A major topic for discussion this week was the Target Snafu. As originally reported in the New York Times (reg req.), Target raised a lot of eyebrows when the company used customer data and predictive analytics to figure out that one of their customers was pregnant, and, more remarkably, what trimester she was in. They emailed her some promotional material and the girl’s father discovered his daughter was pregnant based on the coupons she started receiving from a big box retailer, which gave rise to an awkward conversation, no doubt.
Most of the people I spoke with here agreed that Target made a mistake in that case, but they believed the error wasn’t in collecting the data and then using it for marketing so much as doing so without permission.
Big organizations are just beginning to realize the huge upside potential of using massive amounts of data to predict everything from what their customers are going to start buying to which of their employees will complete a certain project on time. More importantly, that data is getting increasingly easy and cheap to collect, and there’s already an enormous storehouse of it to aid in pattern extrapolation.
So where is the middle ground? According to many of the folks here, it’s the point where people knowingly agree to contribute data. As one programmer put it, “Spying is the act of collecting data secret. Transparent data collection with defined boundries is NOT spying.”
What that means: more companies will look to make the case that allowing them to track your behavior will benefit you. If enough people buy the pitch, societal attitudes about data tracking will change. There are a lot of things organizations can do to make the offer a good one for consumers, but they haven’t yet.
As Alistair Croll of Bitcurrent put it, “Imagine if that [New York Times] article had said, Target figured out that 1% of its customer base had cancer and it told them.
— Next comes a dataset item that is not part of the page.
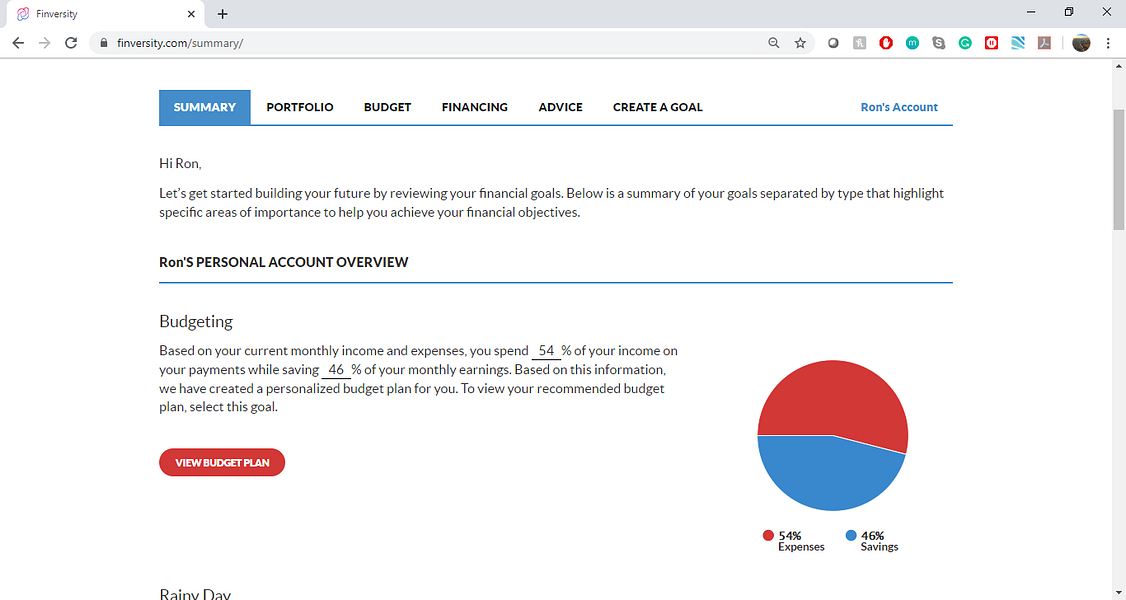This screenshot has height=600, width=1126.
Task: Switch to the PORTFOLIO tab
Action: pyautogui.click(x=300, y=107)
I would sign up for a program that tracked my purchases to let me know if there was a correlation between what I bought and what people that got colon cancer bought.”
3. The stuff you can predict is amazing, the stuff you can’t is frustrating.
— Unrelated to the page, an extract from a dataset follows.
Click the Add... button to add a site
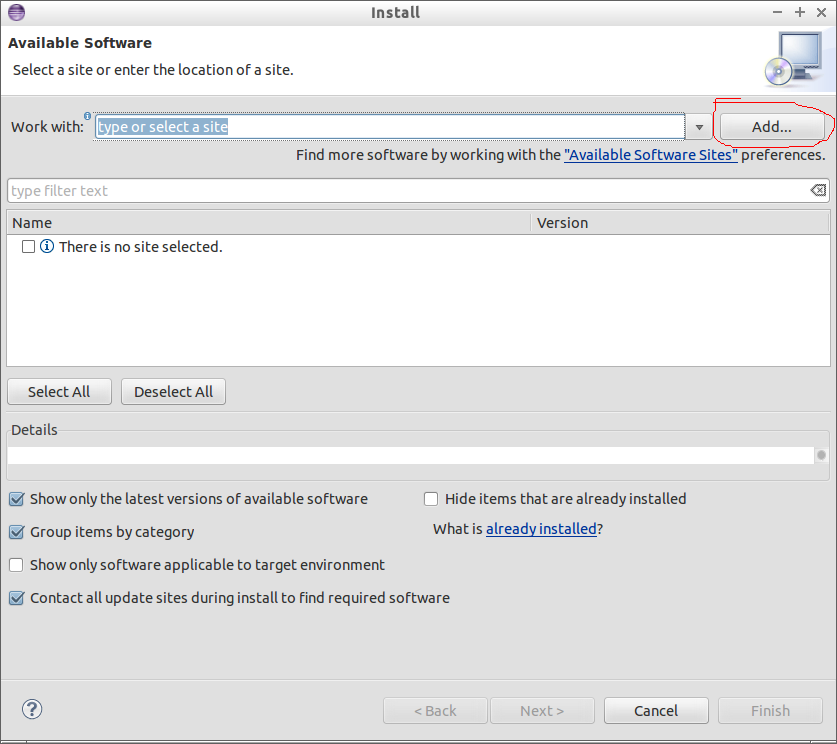Image resolution: width=837 pixels, height=744 pixels. click(x=771, y=126)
This conference was full of amazing case examples of people using big data to predict things. According to Google’s Hal Varian, unemployment query volume on “Sign up for unemployment” can predict future unemployment claims with a high degree of accuracy one week before official numbers are released from the U.S. government. Coupon and rebate search queries are an excellent predictor of weak economic times ahead.
Having said that, the hype on big data is likely to grow faster than the actual capabilities, as are incidents of “data washing” or making some especially considering how early we are on the hype cycle.(see graph above)
“The most prevalent model in the industry to address this problem is MCU, make crap up,” according to marketing guru Avinash Kaushik.
What that means: Too many organizations are too focused on collecting data without a clear sense of what to do with it. The order should be reversed, according to several presenters. If you want to get started with data-driven decision making first set goals and then start amazing and crunching data sets around those goals.
Most importantly, many agreed that having great data collection and analysis capability is useless if an organization doesn’t have internal processes in place to allow people to use the new info, and not just at the top of the corporate pyramid.
“You’ve got to empower every person to make decisions with data” according to Kaushik. “Say, ‘You, Janitor! You will be in charge of using Data to make your job better!”
Bottom line: Big data is going to change the way organizations and individuals deal with information and plan ahead. Many of those transitions will be difficult; but, ten years from now, we’ll wonder how we got along without it. Even after the hype cycle on big data goes from peak to valley, there’s still a lot to look forward to.